▶ Exercise
The lines wanted are those in the data below that include "agent".

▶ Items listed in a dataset
- - - - -

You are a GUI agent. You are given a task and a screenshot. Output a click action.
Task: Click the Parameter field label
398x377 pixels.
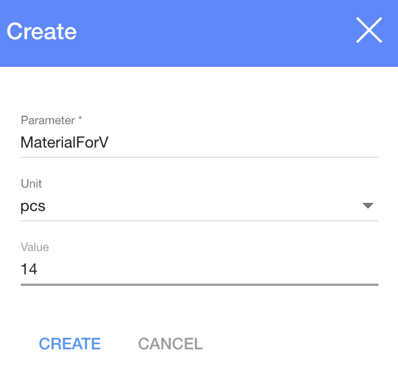point(48,120)
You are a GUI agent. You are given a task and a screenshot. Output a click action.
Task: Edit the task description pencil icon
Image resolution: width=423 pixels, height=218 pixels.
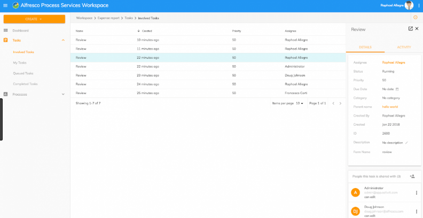(406, 143)
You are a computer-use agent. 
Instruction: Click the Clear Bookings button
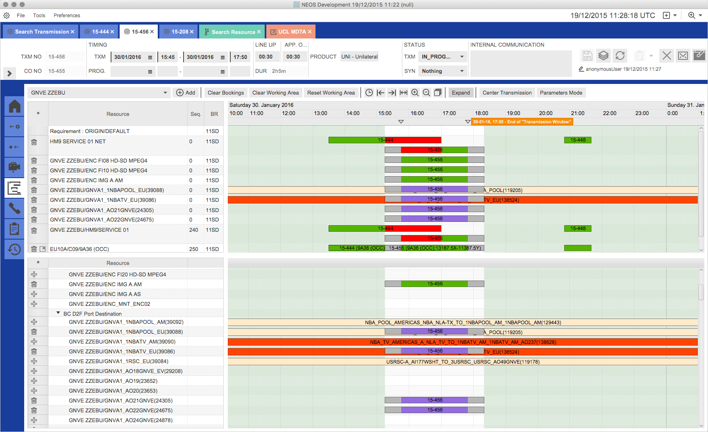click(x=226, y=93)
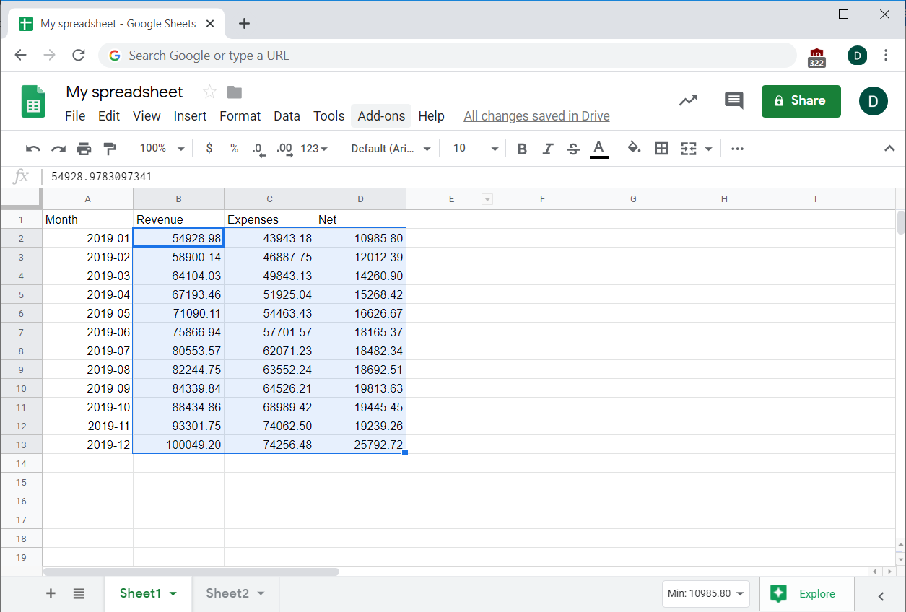The image size is (906, 612).
Task: Toggle italic formatting
Action: [547, 149]
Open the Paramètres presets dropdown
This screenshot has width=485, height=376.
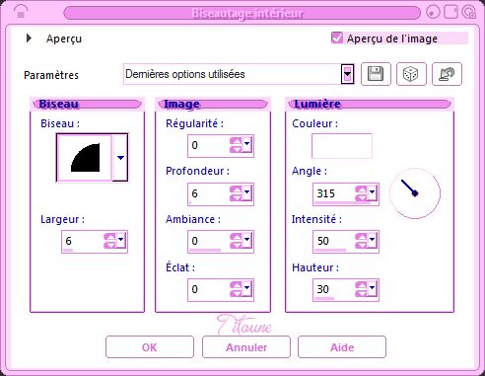point(347,74)
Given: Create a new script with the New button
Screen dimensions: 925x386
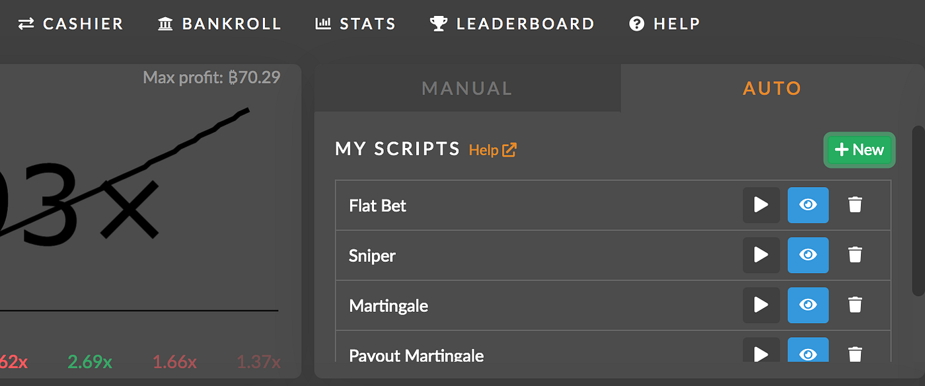Looking at the screenshot, I should (x=859, y=150).
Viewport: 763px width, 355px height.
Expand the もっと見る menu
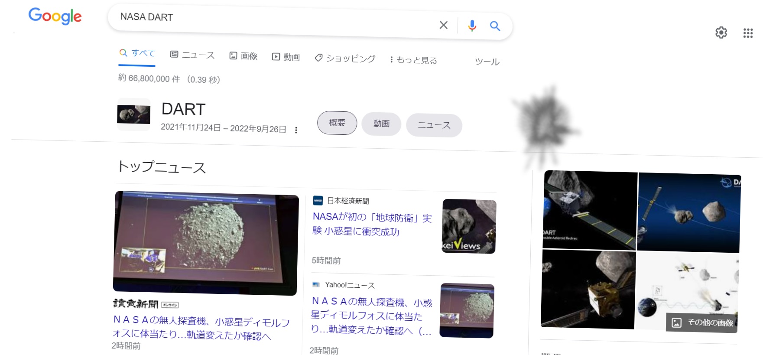point(413,60)
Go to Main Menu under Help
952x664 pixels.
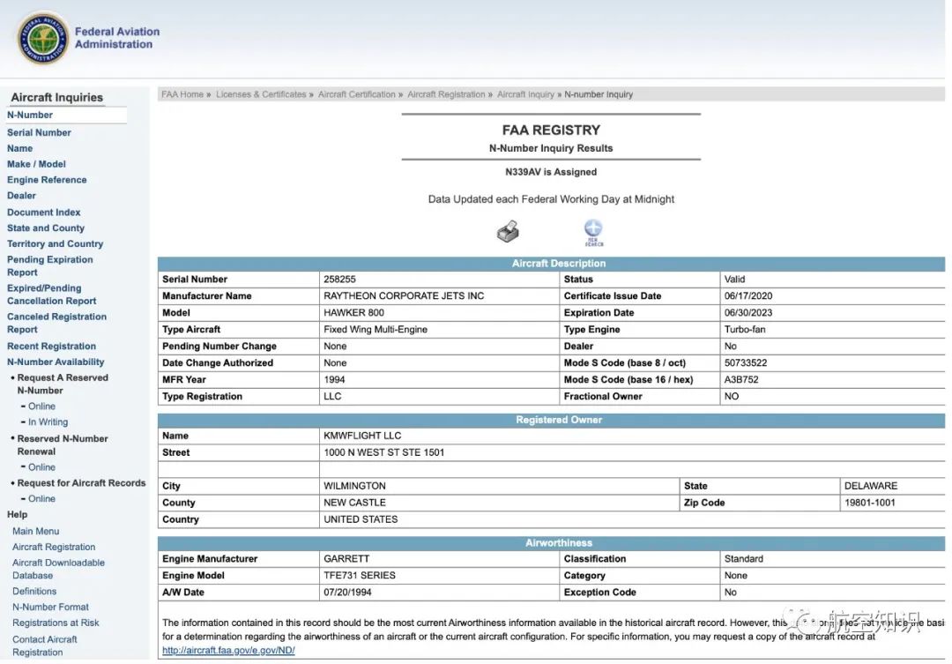point(36,531)
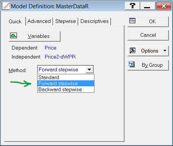Click the question mark help button
This screenshot has height=146, width=173.
(x=132, y=6)
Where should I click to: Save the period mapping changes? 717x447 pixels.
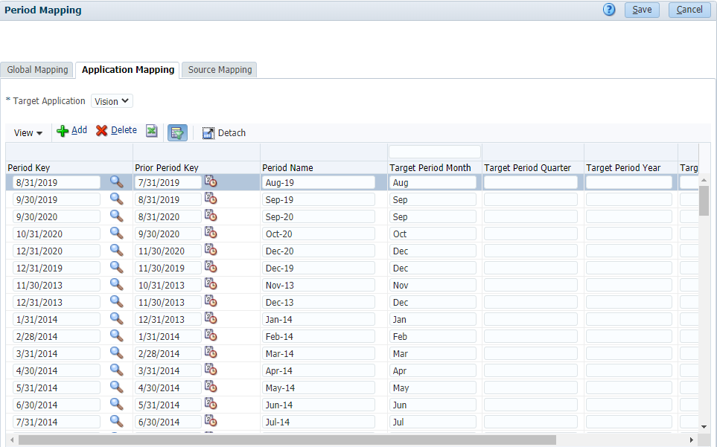click(641, 10)
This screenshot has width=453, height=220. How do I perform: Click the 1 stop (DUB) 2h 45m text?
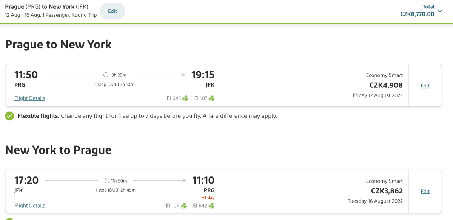[115, 190]
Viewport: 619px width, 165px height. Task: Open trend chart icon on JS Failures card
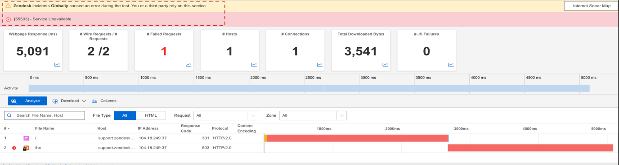[x=451, y=65]
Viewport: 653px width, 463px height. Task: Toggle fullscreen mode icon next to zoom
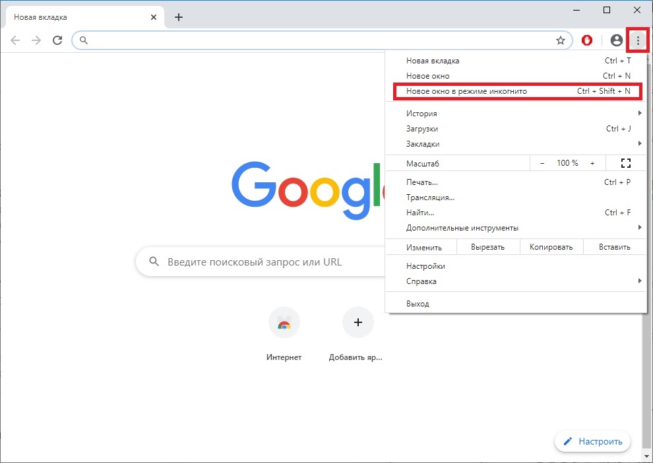(625, 163)
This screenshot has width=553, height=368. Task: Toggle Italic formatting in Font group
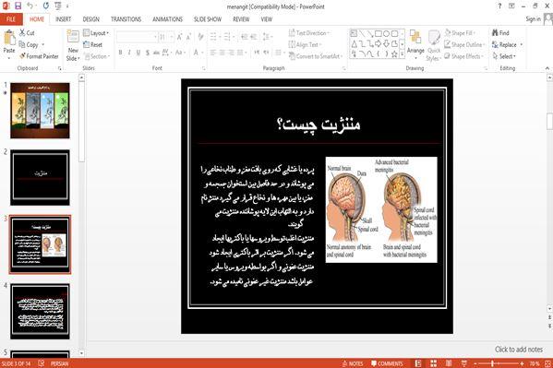coord(129,53)
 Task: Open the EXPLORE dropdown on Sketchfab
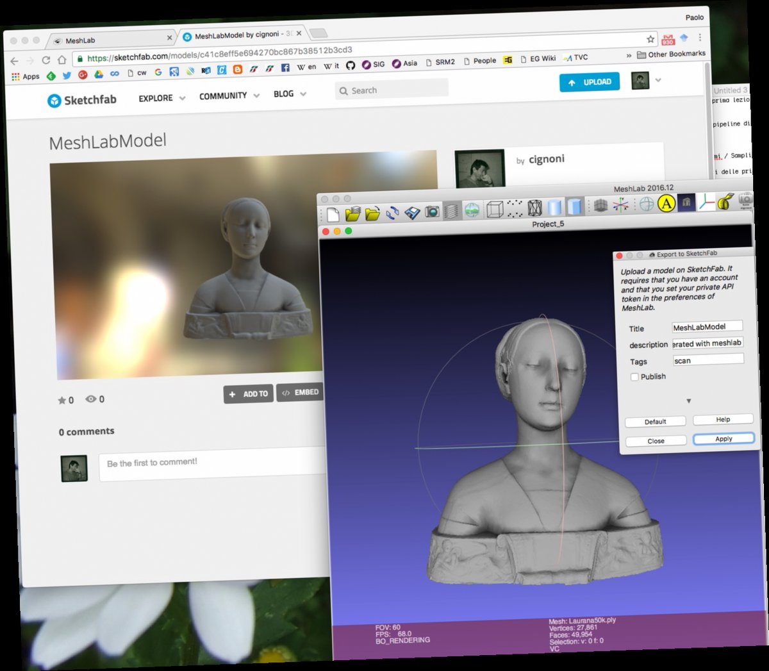tap(155, 97)
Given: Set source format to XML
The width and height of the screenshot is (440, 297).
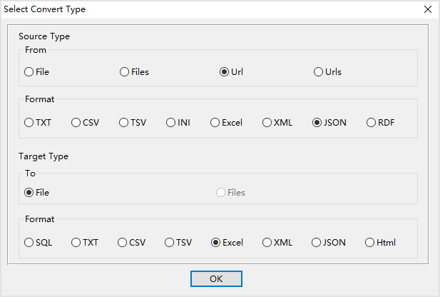Looking at the screenshot, I should [267, 123].
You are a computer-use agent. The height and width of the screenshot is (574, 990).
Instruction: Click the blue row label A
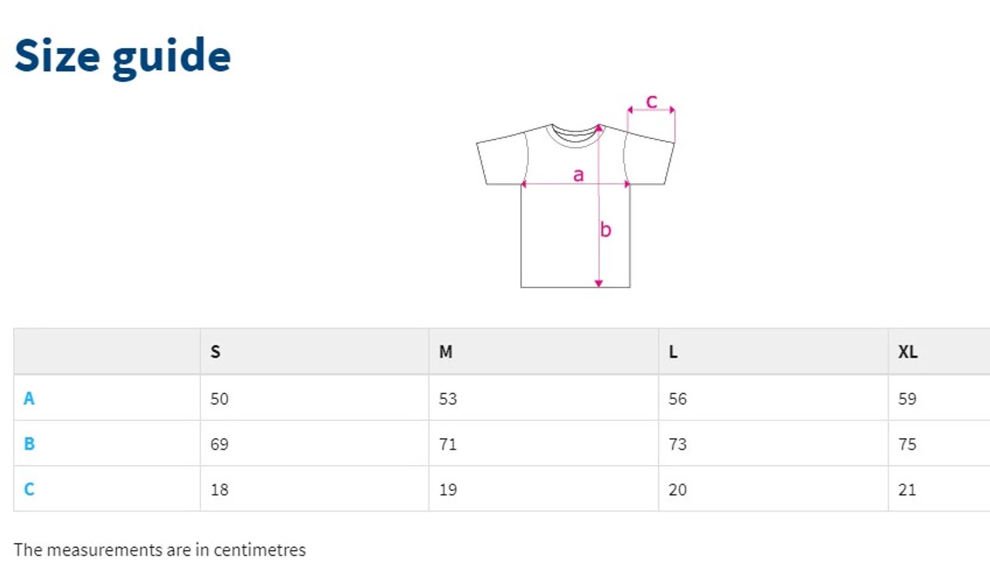pyautogui.click(x=29, y=399)
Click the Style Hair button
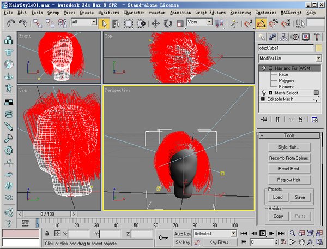This screenshot has height=249, width=327. point(289,147)
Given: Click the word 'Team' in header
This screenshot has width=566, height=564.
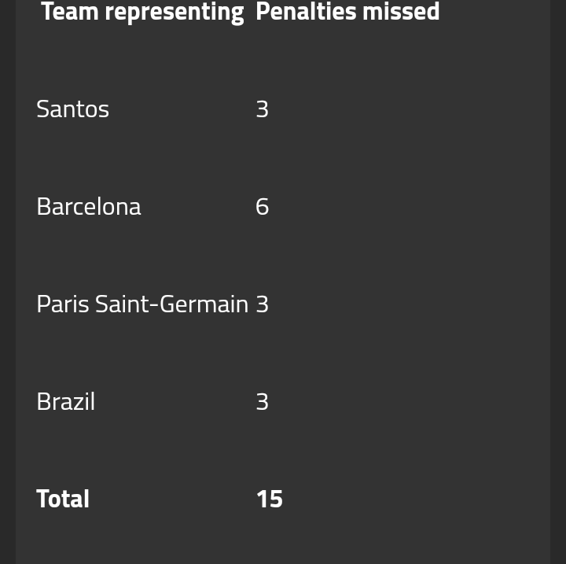Looking at the screenshot, I should pyautogui.click(x=70, y=12).
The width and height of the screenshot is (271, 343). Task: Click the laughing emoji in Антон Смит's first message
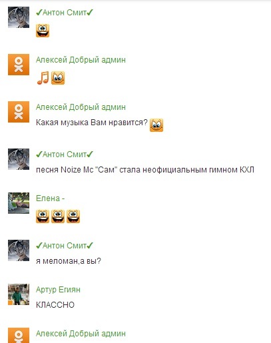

- - - - -

▶ Output below
You are a GUI agent. You are given a task and a screenshot. Output a click action.
You are a GUI agent. You are given a task and a screenshot. Output a click action.
You are a computer-use agent. 
You are a computer-use agent. The height and width of the screenshot is (574, 990).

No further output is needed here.